FILE - Senate Majority Leader Chuck Schumer of New York speaks during a news conference after the weekly Democratic policy luncheon on Capitol Hill in Washington, Dec. 7, 2021.

The U.S. Senate on Thursday passed and sent to President Joe Biden the first of two bills needed to raise the federal government's $28.9 trillion debt limit and avert an unprecedented default.

The Senate voted 59-35 for the measure, with 10 Republicans, including Minority Leader Mitch McConnell, backing the bill. The Republican said earlier this week that he believed the procedure was in the best interests of the country because it would avoid default.

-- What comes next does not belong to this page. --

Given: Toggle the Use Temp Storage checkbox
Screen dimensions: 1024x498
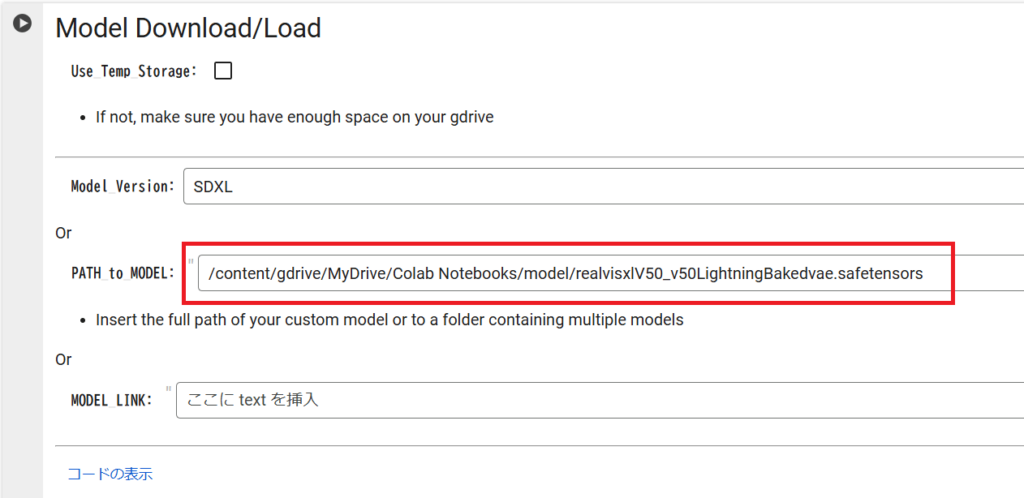Looking at the screenshot, I should (x=223, y=71).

The Democratic-led House of Representatives approved the legislation Wednesday night, 222-212, with only one Republican backing it.

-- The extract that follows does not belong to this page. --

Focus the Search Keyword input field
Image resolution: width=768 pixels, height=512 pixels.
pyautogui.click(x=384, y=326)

Biden was expected to promptly sign the unusual procedural measure that allows a second bill, which would actually increase government borrowing authority, to pass in the coming days.

'Glide path'

"I'm optimistic that after today's vote, we will be on a glide path to avoid a catastrophic default," the chamber's top Democrat, Majority Leader Chuck Schumer, said in a speech before the vote on a measure he negotiated with McConnell to speed passage.

Treasury Secretary Janet Yellen has urged Congress to raise the limit before next Wednesday, and Congress now appears to be on track to achieve that.

Final votes on the second, debt-limit implementing bill are expected in the Senate and House by Tuesday.

Republicans have been maneuvering for months to try to force Democrats to raise the debt limit on their own, seeking to link the move to Biden's proposed $1.75 trillion "Build Back Better" domestic spending bill.

Democrats note that the legislation is needed to finance substantial debt incurred during Donald Trump's administration, when Republicans willingly jacked up Washington's credit card bill by about $7.85 trillion, partly through sweeping tax cuts and spending to fight the COVID-19 pandemic.

Still to come in the prolonged legislative battle is a disclosure of the actual dollar amount for the new cap on Treasury's borrowing, which is expected to cover Washington's expenses through the 2022 midterm elections that will determine control of Congress.

FILE - Sen. Lisa Murkowski, R-Alaska, listens during a Senate Health, Education, Labor and Pensions Committee hearing on Capitol Hill in Washington, June 23, 2020.
FILE - Sen. Lisa Murkowski, R-Alaska, listens during a Senate Health, Education, Labor and Pensions Committee hearing on Capitol Hill in Washington, June 23, 2020.

'Right thing to do'

Republican Senator Lisa Murkowski, who is up for reelection in Alaska next year, told reporters that she voted earlier with 13 other Republicans to advance the first bill because "it was the right thing to do."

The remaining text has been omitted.